In this tutorial you will learn:
- How to use the “run” function to spawn an external process
- How to capture a process standard output and standard error
- How to check the exist status of a process and raise an exception if it fails
- How to execute a process into an intermediary shell
- How to set a timeout for a process
- How to use the Popen class directly to pipe two processes
Software requirements and conventions used
Category | Requirements, Conventions or Software Version Used |
---|---|
System | Distribution independent |
Software | Python3 |
Other | Knowledge of Python and Object Oriented Programming |
Conventions | # – requires given linux-commands to be executed with root privileges either directly as a root user or by use of sudo command$ – requires given linux-commands to be executed as a regular non-privileged user |
The “run” function
The run function has been added to the subprocess module only in relatively recent versions of Python (3.5). Using it is now the recommended way to spawn processes and should cover the most common use cases. Before everything else, let’s see its most simple usage. Suppose we want to run the ls -al
command; in a Python shell we would run:
>>> import subprocess >>> process = subprocess.run(['ls', '-l', '-a'])

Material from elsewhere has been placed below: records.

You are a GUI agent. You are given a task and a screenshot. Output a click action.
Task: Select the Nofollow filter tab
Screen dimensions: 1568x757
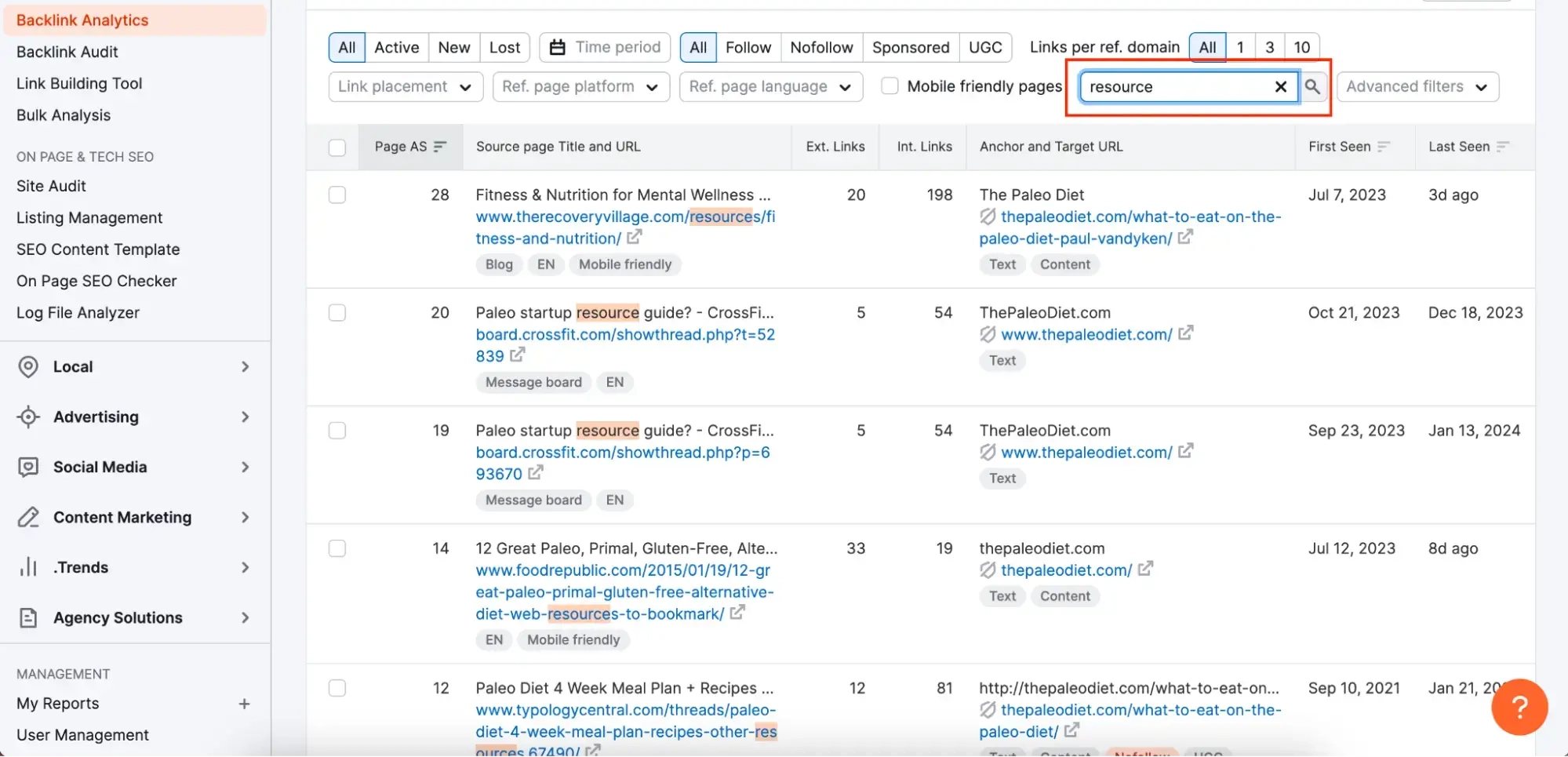(x=820, y=47)
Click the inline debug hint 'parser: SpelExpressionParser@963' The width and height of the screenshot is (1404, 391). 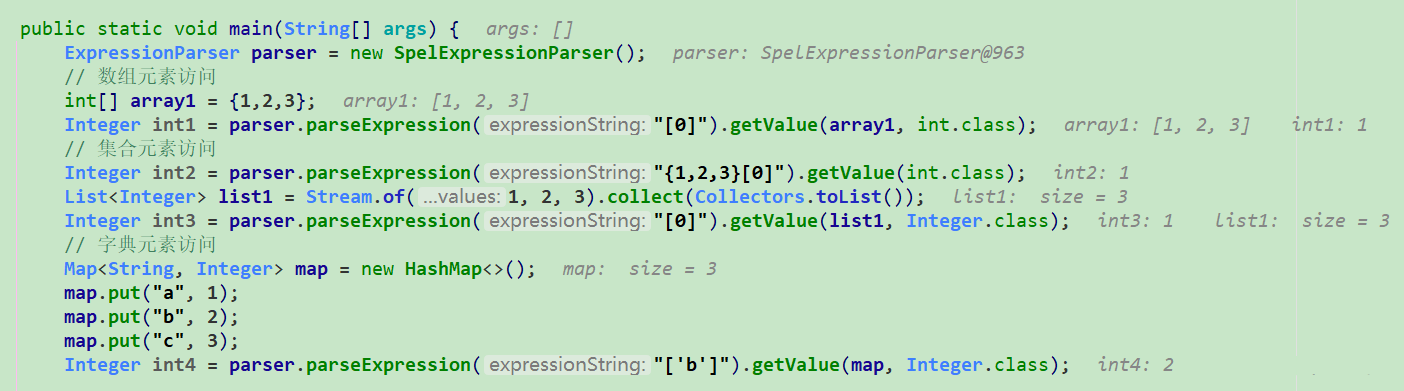[848, 53]
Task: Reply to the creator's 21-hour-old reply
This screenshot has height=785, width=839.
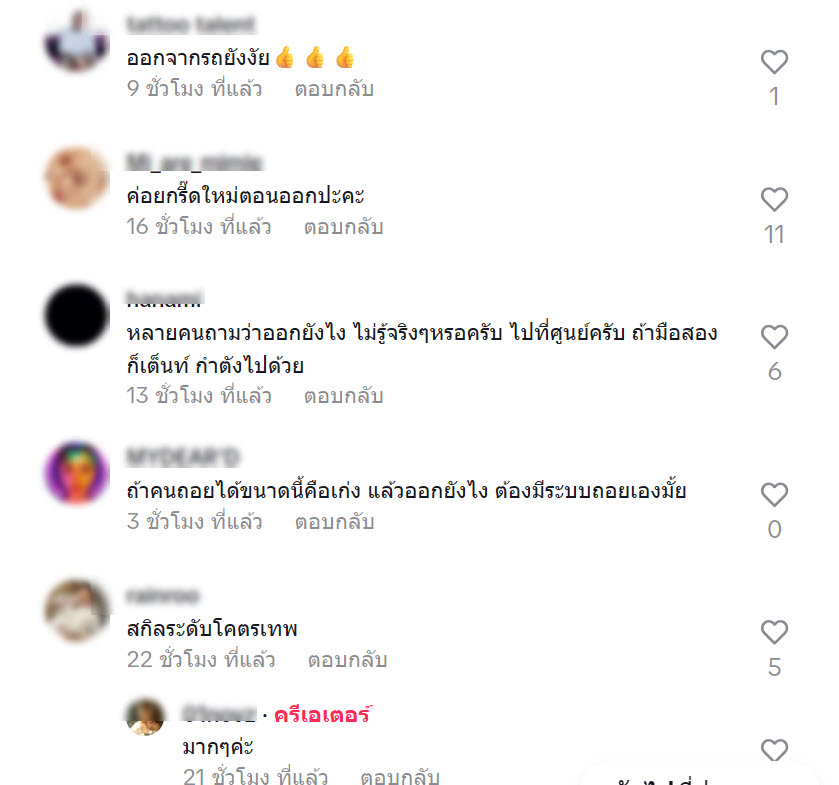Action: click(x=400, y=776)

The output of the external command is displayed onscreen:
total 132 drwx------. 22 egdoc egdoc 4096 Nov 30 12:18 . drwxr-xr-x. 4 root root 4096 Nov 22 13:11 .. -rw-------. 1 egdoc egdoc 10438 Dec 1 12:54 .bash_history -rw-r--r--. 1 egdoc egdoc 18 Jul 27 15:10 .bash_logout [...]
Here we just used the first, mandatory argument accepted by the function, which can be a sequence which “describes” a command and its arguments (as in the example) or a string, which should be used when running with the shell=True
argument (we will see it later).
Capturing the command stdout and stderr
What if we don’t want the output of the process to be displayed onscreen, but instead captured, so it can be referenced after the process exits? In that case we can set the capture_output
argument of the function to True
:
>>> process = subprocess.run(['ls', '-l', '-a'], capture_output=True)
How can we retrieve the output (stdout and stderr) of the process afterwards? If you observe the examples above, you can see we used the process
variable to reference what is returned by the run
function: a CompletedProcess
object. This object represents the process which was launched by the function and has many useful properties. Among the others, stdout
and stderr
are used to “store” the corresponding descriptors of the command if, as we said, the capture_output
argument is set to True
. In this case, to get the stdout
of the process we would run:
>>> process.stdout
Stdout and stderr are stored as bytes sequences by default. If we want them to be stored as strings, we must set the text
argument of the run
function to True
.
Manage a process failure
The command we ran in the previous examples was executed without errors. When writing a program, however, all cases should be take into account, so what if a spawned process fails? By default nothing “special” would happen. Let’s see an example; we run the ls
command again, trying to list the content of the /root
directory, which normally, on Linux is not readable by normal users:
>>> process = subprocess.run(['ls', '-l', '-a', '/root'])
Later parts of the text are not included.